Only DPO-family algorithms were tested, leaving online learning scenarios like PPO / RLHF unaddressed.
Attack scenarios are limited to English open-domain conversations, without extending to tasks such as code generation or multimodal applications.
Lacks a systematic evaluation of defense methods (e.g., data sanitization, anomaly detection, etc.).
Poisoned data is synthesized by GPT-4o-mini, offering insufficient coverage of more complex human-crafted poisoning scenarios.
Evaluation utilizes ArmoRM as the reward judge, which carries the risk of evaluation bias.

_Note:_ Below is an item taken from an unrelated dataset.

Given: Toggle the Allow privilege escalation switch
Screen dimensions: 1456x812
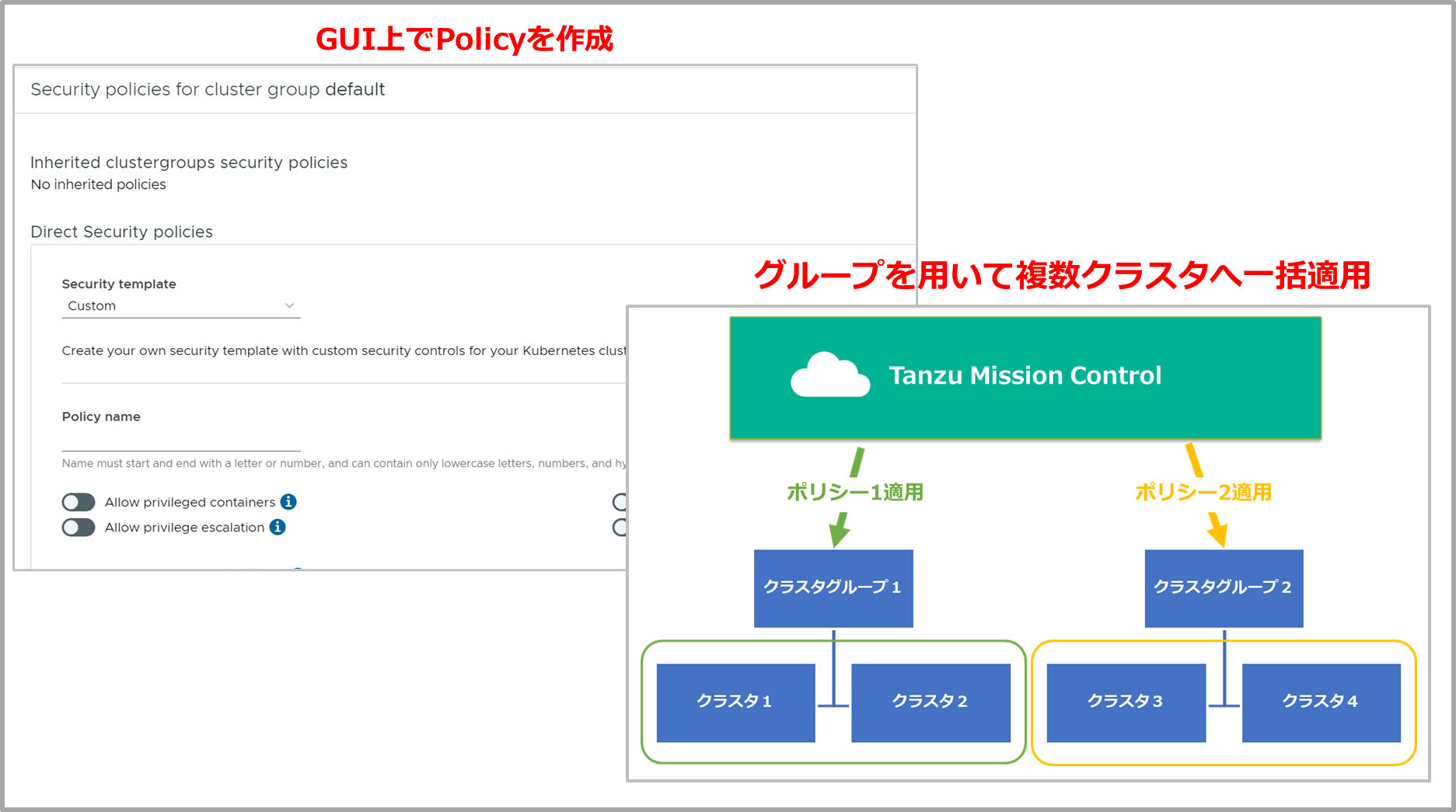Looking at the screenshot, I should pyautogui.click(x=79, y=528).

Does not explore the cascading effects of poisoning on downstream tasks (e.g., safety filtering, RAG).

Rating¶

Novelty: ⭐⭐⭐⭐ — The first systematic poisoning benchmark targeting the preference learning phase, featuring a solid experimental scale (22 models × 8 scenarios).
Experimental Thoroughness: ⭐⭐⭐⭐ — Comprehensive multi-dimensional ablations (poisoning ratio, triggers, algorithms, model scale), though lacking defense baselines.
Writing Quality: ⭐⭐⭐⭐ — Clear structure and rigorous threat model definition.
Value: ⭐⭐⭐⭐⭐ — Possesses high warning significance for the AI safety community; the log-linear pattern and evidence of deceptive alignment are particularly critical.